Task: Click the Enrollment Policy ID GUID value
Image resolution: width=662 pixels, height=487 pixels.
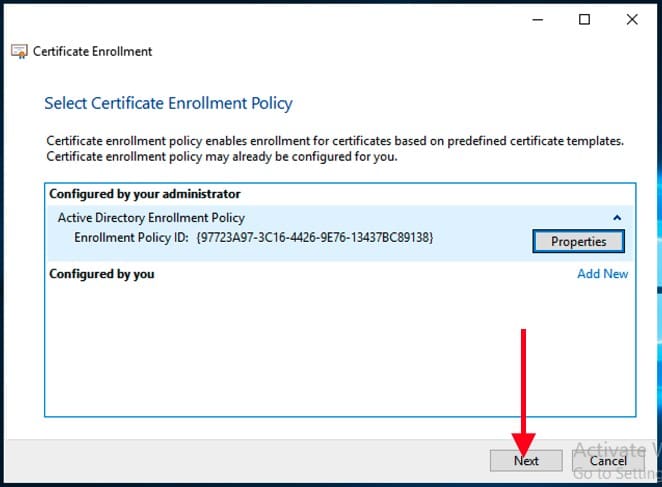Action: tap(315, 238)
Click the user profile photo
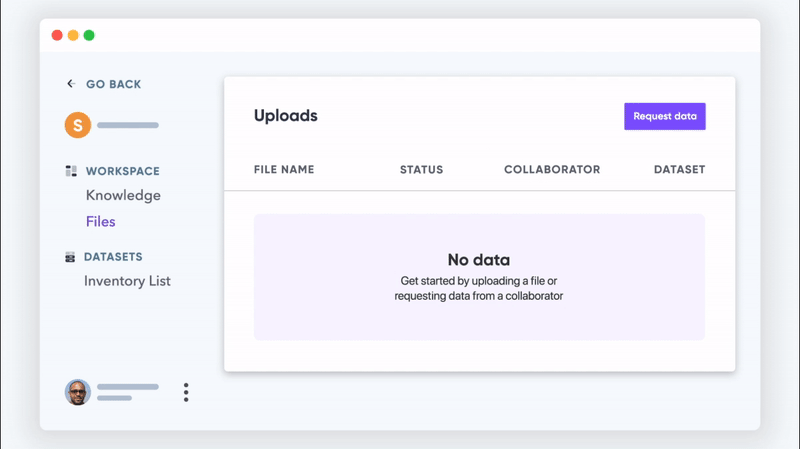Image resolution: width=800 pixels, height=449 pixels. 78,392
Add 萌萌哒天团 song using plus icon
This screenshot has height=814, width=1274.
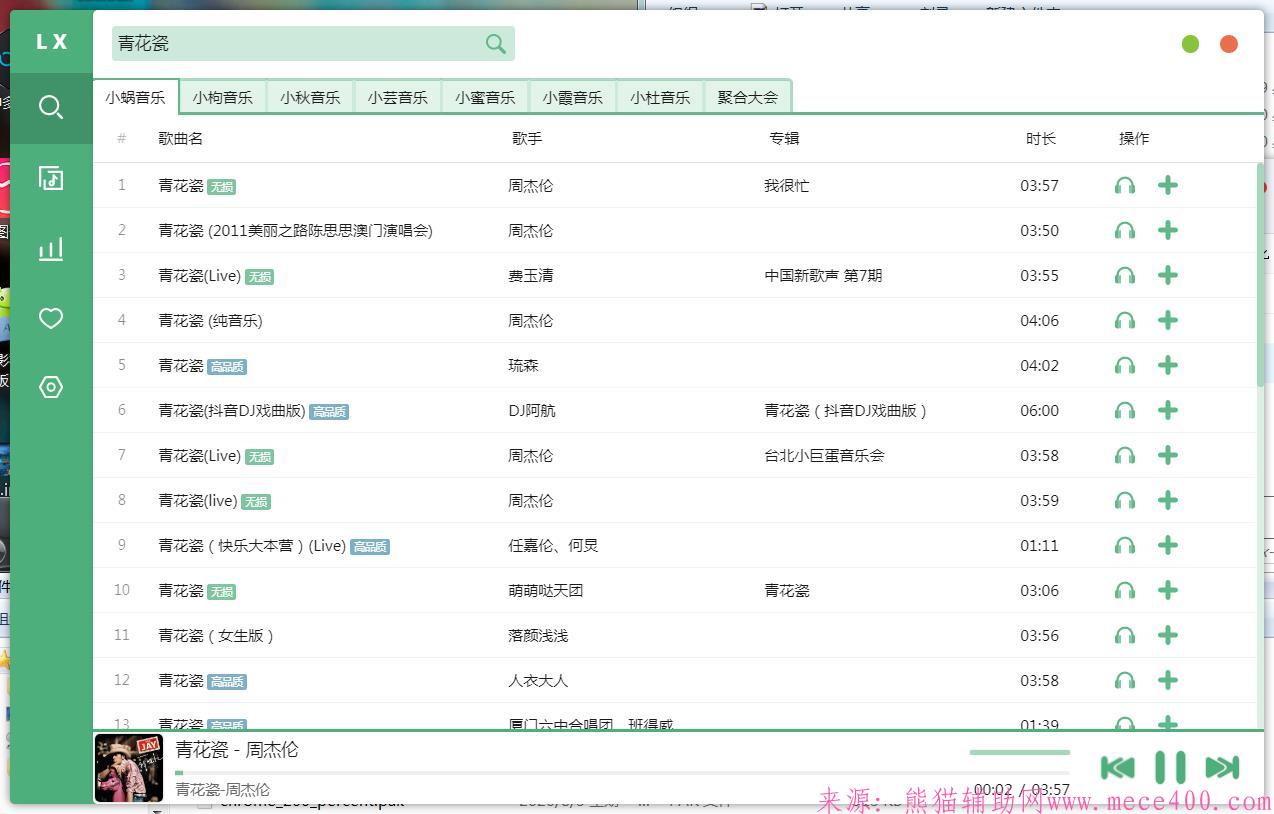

▶ Written exercise: Rewrite the records above with "Click" replaced by "Select" everywhere it occurs, leaving everything else unchanged. Leave the pictures out.

▶ Task result:
Task: Select the Enrollment Policy ID GUID value
Image resolution: width=662 pixels, height=487 pixels.
Action: tap(315, 238)
Select the user profile photo
Image resolution: width=800 pixels, height=449 pixels. 78,392
Add 萌萌哒天团 song using plus icon
This screenshot has height=814, width=1274.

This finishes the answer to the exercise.